START MATERIAL TO PROCESS

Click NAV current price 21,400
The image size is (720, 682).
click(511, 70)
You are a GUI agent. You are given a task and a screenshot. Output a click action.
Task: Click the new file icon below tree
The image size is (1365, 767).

END MATERIAL TO PROCESS
START MATERIAL TO PROCESS

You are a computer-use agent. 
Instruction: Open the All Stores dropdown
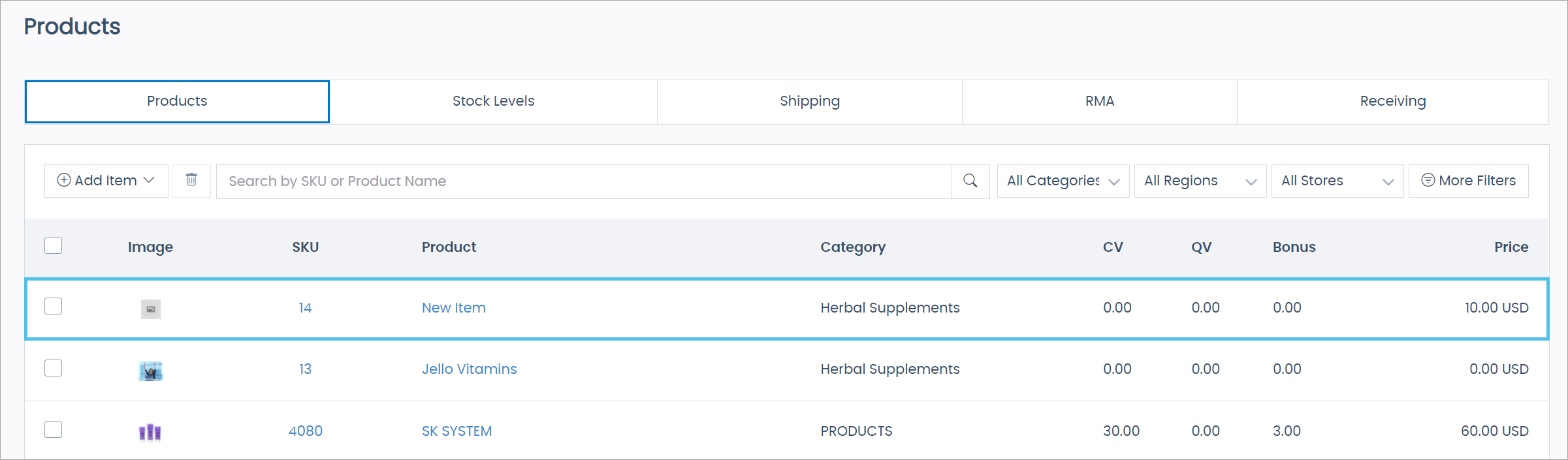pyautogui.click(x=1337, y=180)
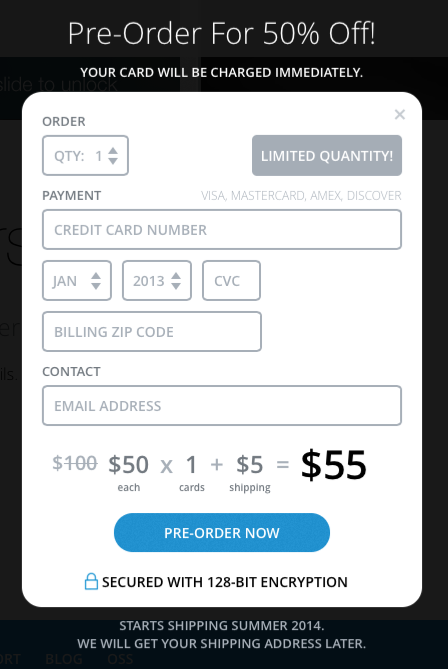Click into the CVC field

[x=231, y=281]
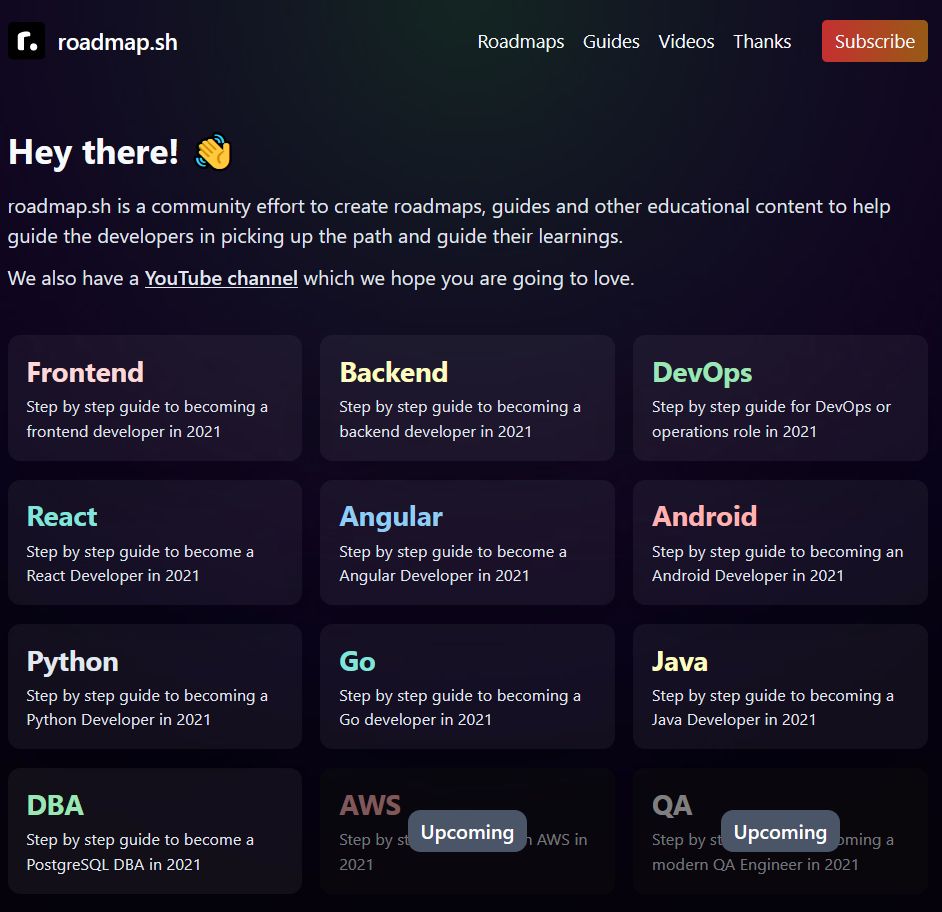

END MATERIAL TO PROCESS

**YOUR OBJECTIVE:**
Every line in the records above with the string "agent" in it should be shown.

**RESULT OF THIS EXERCISE:**
You are a GUI agent. You are given a task and a screenshot. Output a click action.
You are a computer-use agent. 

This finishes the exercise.